◆ Supplied material ◆
◇ ◇ ◇ ◇ ◇
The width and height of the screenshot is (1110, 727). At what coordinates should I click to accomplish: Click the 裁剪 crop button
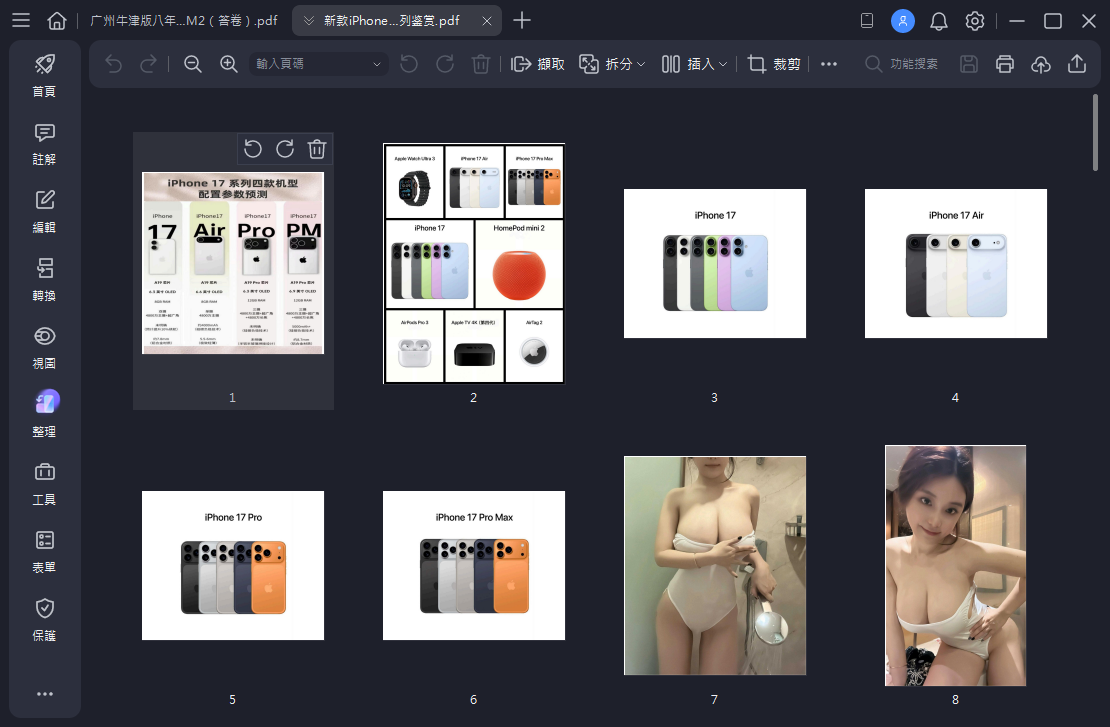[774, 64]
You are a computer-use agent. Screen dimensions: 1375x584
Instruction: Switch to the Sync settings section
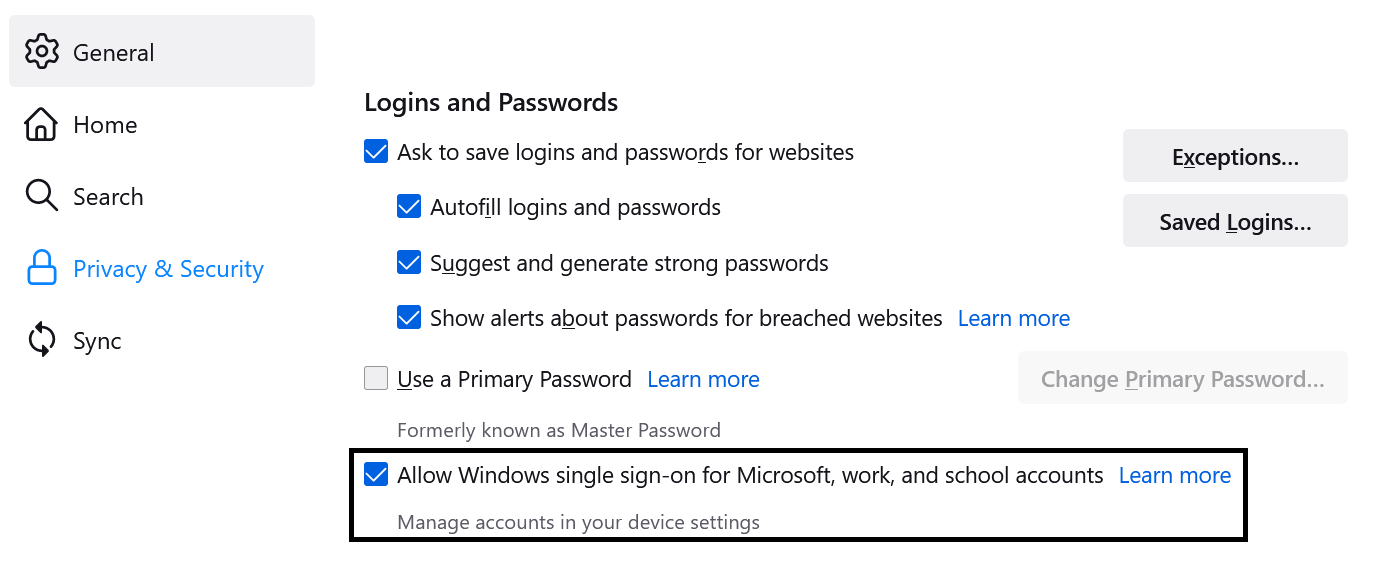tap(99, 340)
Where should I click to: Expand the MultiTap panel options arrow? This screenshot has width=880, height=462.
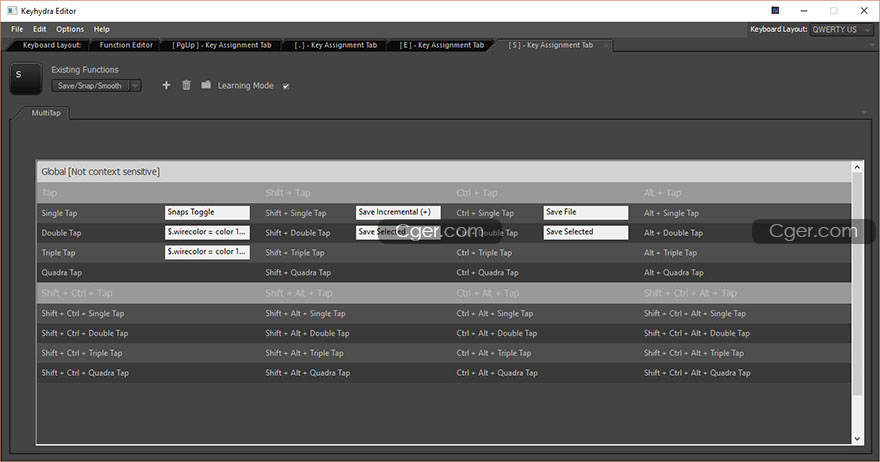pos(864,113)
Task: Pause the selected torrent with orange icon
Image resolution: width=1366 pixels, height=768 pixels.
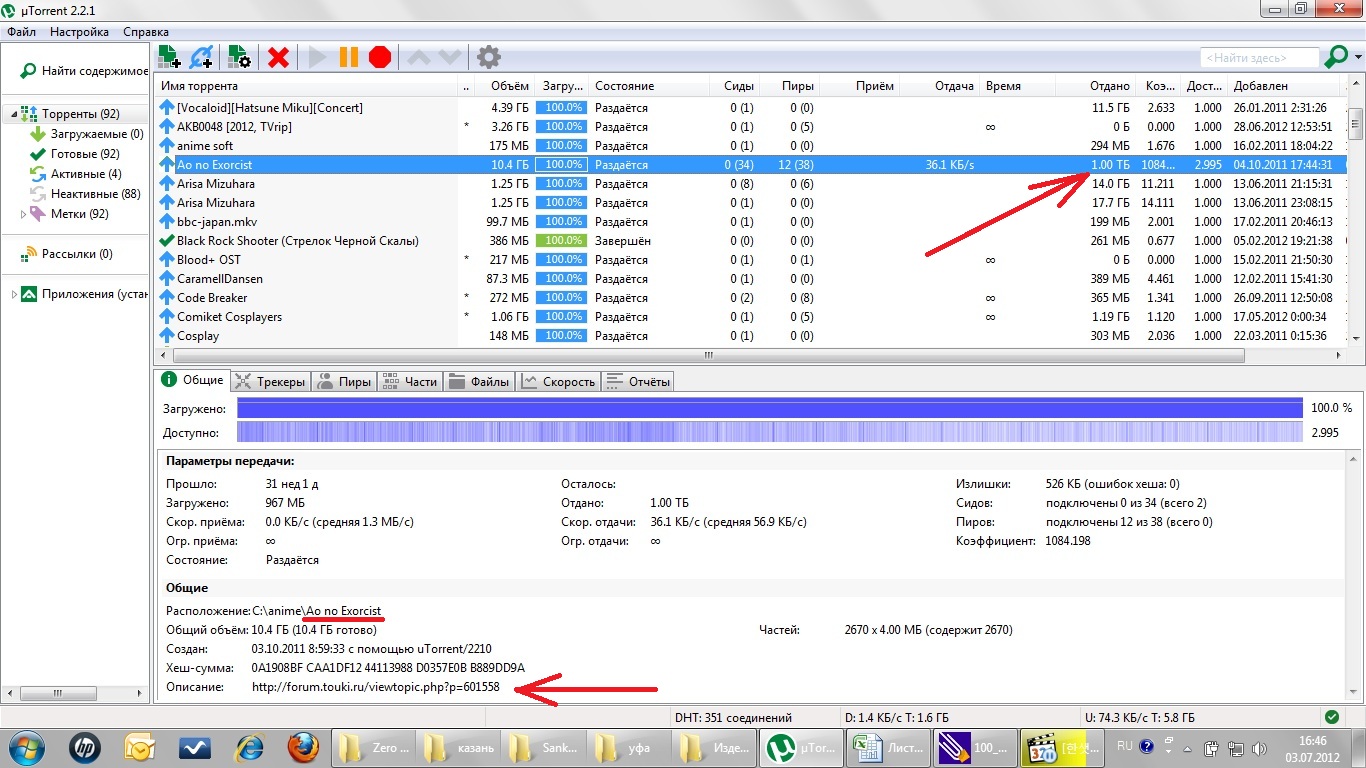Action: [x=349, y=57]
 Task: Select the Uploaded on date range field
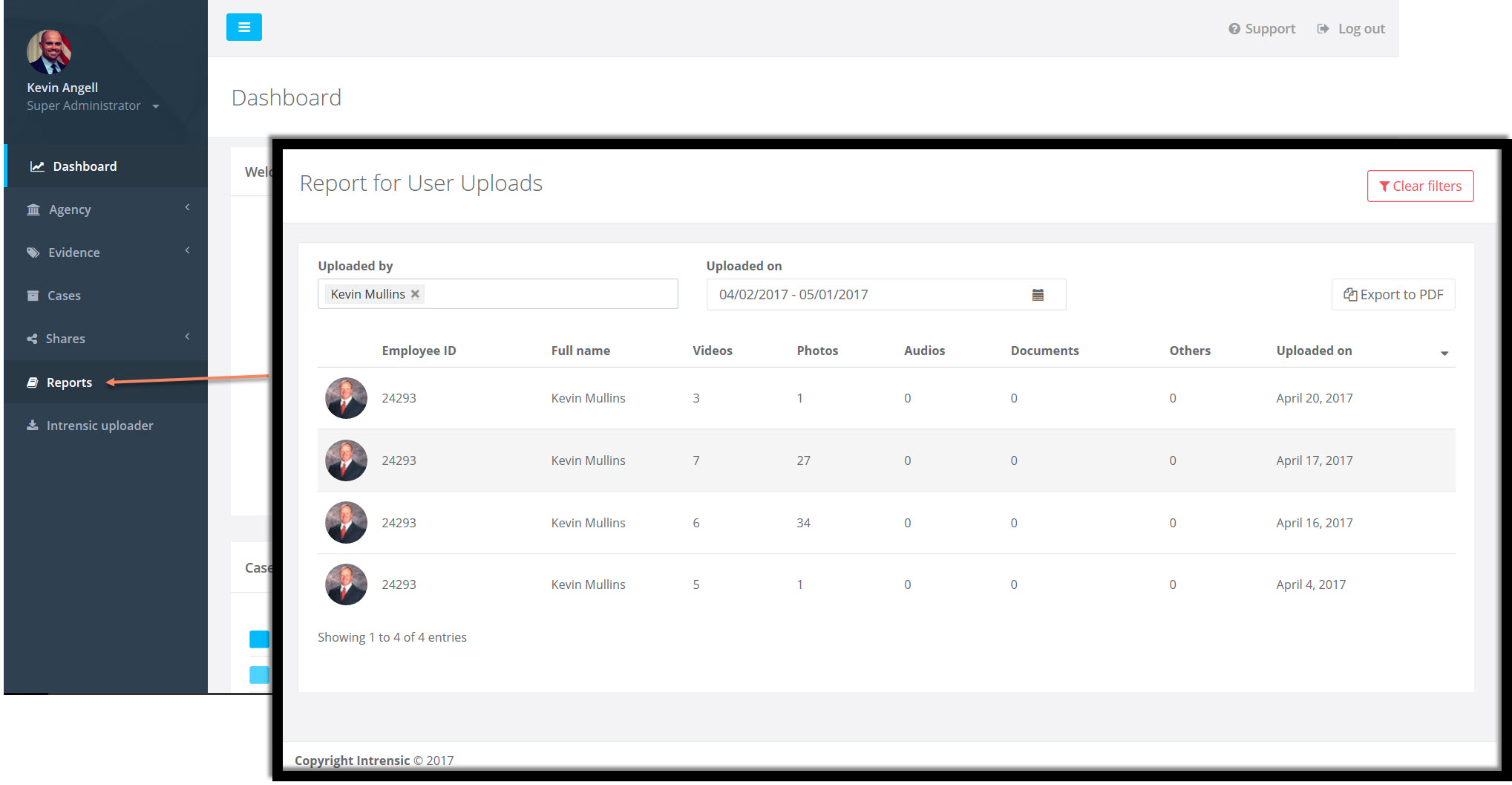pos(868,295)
◇ ◇ ◇ ◇ ◇
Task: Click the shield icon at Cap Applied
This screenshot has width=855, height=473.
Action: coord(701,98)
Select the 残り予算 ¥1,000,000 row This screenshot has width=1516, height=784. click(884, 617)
◇ ◇ ◇ ◇ ◇
◆ Work to be completed ◆
Give again the stretch of lines above from the one with "You are a computer-use" through the one with "Task: Pause the", both ends kept, and copy no pictures.

◆ Task answer ◆
You are a computer-use agent. Screen dimensions: 1375x584
Instruction: Switch to the Sync settings section
tap(99, 340)
Where should I click to: Expand the MultiTap panel options arrow? This screenshot has width=880, height=462.
pos(864,113)
Task: Pause the selected torrent with orange icon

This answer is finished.